Set problem:
Reproduce the data word for word, from its first line through the line that contains "What do you see at coordinates (1103, 63)", including both of those lines.

Dataset records:
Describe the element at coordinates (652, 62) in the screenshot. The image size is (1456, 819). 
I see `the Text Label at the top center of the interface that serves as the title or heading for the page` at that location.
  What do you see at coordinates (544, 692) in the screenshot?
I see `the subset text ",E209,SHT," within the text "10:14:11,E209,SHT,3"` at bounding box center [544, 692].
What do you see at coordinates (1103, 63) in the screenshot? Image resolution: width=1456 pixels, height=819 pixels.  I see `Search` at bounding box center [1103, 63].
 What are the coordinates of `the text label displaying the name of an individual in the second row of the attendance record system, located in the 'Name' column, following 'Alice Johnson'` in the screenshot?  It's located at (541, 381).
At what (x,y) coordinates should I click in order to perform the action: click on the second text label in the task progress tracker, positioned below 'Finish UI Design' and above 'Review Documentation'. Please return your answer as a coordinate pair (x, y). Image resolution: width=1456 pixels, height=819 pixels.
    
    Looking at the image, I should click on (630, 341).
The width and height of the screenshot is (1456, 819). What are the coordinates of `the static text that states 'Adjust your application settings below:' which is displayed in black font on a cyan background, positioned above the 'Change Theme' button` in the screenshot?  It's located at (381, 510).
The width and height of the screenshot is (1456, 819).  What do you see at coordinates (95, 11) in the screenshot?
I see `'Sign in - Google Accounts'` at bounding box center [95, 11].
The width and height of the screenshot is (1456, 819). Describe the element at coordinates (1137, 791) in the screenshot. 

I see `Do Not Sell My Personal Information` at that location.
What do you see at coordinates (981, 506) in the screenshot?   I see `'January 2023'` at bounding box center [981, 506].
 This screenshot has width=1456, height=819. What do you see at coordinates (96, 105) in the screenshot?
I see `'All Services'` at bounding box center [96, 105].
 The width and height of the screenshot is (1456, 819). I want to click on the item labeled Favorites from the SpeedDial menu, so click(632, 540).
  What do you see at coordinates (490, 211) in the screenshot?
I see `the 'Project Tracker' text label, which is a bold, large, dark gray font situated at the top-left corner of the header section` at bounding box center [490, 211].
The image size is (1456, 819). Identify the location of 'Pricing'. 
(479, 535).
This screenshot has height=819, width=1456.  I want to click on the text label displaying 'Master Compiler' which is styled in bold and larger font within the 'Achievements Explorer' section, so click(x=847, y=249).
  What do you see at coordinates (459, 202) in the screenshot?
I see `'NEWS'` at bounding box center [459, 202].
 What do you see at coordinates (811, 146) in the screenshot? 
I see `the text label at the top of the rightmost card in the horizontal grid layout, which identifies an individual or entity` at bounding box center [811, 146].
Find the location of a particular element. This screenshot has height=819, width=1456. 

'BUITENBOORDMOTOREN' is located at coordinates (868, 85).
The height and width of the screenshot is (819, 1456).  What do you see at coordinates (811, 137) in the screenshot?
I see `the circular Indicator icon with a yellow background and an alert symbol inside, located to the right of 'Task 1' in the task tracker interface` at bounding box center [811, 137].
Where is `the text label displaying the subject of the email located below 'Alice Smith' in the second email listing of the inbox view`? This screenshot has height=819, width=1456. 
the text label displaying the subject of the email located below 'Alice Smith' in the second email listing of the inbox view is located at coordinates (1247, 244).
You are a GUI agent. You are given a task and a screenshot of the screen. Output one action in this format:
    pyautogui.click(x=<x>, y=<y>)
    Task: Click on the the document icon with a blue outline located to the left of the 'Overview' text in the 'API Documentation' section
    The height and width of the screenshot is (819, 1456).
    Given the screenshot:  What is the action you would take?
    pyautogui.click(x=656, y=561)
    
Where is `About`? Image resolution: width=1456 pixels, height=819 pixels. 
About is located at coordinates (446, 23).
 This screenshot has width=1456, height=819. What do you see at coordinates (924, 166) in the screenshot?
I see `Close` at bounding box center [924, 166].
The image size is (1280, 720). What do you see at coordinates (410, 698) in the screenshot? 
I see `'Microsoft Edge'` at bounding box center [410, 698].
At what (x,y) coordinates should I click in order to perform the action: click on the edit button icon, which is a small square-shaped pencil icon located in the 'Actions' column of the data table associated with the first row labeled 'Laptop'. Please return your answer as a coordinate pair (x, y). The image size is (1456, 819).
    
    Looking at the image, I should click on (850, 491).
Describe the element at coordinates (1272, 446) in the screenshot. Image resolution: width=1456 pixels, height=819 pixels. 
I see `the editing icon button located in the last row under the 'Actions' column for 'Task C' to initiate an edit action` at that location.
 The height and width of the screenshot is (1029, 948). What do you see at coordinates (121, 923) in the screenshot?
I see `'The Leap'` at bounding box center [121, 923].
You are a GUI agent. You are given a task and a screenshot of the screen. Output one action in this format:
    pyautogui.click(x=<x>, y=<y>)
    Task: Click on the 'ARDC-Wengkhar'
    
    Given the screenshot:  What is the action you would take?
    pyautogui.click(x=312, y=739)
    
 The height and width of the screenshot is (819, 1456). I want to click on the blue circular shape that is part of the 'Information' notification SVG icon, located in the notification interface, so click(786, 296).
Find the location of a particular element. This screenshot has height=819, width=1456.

Complete response:
Describe the element at coordinates (652, 62) in the screenshot. The image size is (1456, 819). 
I see `the Text Label at the top center of the interface that serves as the title or heading for the page` at that location.
  What do you see at coordinates (544, 692) in the screenshot?
I see `the subset text ",E209,SHT," within the text "10:14:11,E209,SHT,3"` at bounding box center [544, 692].
What do you see at coordinates (1103, 63) in the screenshot? Image resolution: width=1456 pixels, height=819 pixels.  I see `Search` at bounding box center [1103, 63].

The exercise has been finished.